Эллисив сочла, что любопытство Олава зашло слишком далеко.

— Тебе не хочется отвечать? — спросил он.

— Ты, кажется, интересовался своим отцом, а не моими сестрами или мной.

— Я же сказал, что хочу узнать про вас обоих, про тебя и про него. Мне хочется понять, почему ты любила его.

Эллисив вдруг разозлилась — она повернулась к нему, ощерившись, точно волк, попавший в яму.

— Ты сын Торы.
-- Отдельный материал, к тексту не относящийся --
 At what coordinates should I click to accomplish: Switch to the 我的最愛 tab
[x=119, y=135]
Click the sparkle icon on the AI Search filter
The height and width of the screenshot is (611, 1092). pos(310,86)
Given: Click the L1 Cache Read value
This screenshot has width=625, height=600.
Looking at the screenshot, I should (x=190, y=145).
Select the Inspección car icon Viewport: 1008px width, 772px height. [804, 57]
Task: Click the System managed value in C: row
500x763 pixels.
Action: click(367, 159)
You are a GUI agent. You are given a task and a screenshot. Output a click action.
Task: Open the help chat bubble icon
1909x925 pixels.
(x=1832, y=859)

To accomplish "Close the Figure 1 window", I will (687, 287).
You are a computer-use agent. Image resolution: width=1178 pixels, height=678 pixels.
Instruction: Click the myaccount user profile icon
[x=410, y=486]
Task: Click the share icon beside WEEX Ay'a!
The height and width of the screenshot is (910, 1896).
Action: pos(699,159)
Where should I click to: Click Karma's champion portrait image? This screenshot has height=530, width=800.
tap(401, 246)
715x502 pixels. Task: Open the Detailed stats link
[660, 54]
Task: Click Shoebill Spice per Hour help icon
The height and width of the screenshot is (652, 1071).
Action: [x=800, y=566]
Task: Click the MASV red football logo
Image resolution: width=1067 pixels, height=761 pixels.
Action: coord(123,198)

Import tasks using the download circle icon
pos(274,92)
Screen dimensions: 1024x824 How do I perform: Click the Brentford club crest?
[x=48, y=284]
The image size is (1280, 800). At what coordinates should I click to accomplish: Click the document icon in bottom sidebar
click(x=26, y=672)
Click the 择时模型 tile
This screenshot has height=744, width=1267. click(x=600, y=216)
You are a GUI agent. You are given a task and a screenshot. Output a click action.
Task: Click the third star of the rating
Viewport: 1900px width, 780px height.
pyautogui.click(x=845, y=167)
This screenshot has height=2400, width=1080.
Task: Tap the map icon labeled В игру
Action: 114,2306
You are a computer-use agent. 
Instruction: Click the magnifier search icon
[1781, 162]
Спрашивай у своей матери, за что она любила Харальда конунга.

— От нее толку не добьешься, — сказал Олав. — Она была так же беспомощна в руках отца, как заяц в когтях орла. Кроме обид, нанесенных ей отцом, ей не о чем рассказать.

Эллисив растерялась. Она собиралась говорить о Харальде, углубиться в свое прошлое. Но это значило обнажить свою душу перед сыном Торы. Слишком поздно Эллисив поняла, что затеяла. Ведь она знала: стоит только начать, как она окажется во власти собственного рассказа, будет рассказывать, не думая, насколько это умно или пристойно.

— Ты молод, Олав, — сказала она. — Что ты можешь знать о ненависти, о страсти, о любви.

— Очень немного, — согласился Олав. — Самое время узнать побольше.

Эллисив промолчала.

— Ты обещала рассказывать все без утайки, — напомнил ей Олав.

— Ну, не совсем так…

— Зачем же ты тогда передала мне через Арнора приглашение? — Голос его звучал резко.

— Хотела поговорить с тобой. Я же понимала, что тебе тяжело.

Олав смягчился. Он молча играл ножом, вынутым из ножен.

— Ты сказала, что любишь меня, — произнес он наконец. — А теперь уже не любишь?

Эллисив незачем было смотреть на него. Она и так могла представить себе обращенное к ней открытое лицо, внимательный, пытливый взгляд. Она уже привыкла к быстрой смене настроений у Олава. Он легко переходил от гнева к задумчивости, суровость в нем вдруг оборачивалась ранимостью, или внезапно юноша превращался в зрелого мужа.

— Я и в самом деле почувствовала, что люблю тебя, — призналась она. — Но сейчас, узнав тебя ближе, люблю еще больше.

— Я верю тебе, — сказал Олав и добавил:— Я тоже начинаю любить тебя.

Эллисив удивилась — не его чувству, а тому, что он заговорил о нем.

Возможно, то, что он — сын Торы, не так уж и важно.

— Хорошо, я буду рассказывать, но объясни, зачем тебе это?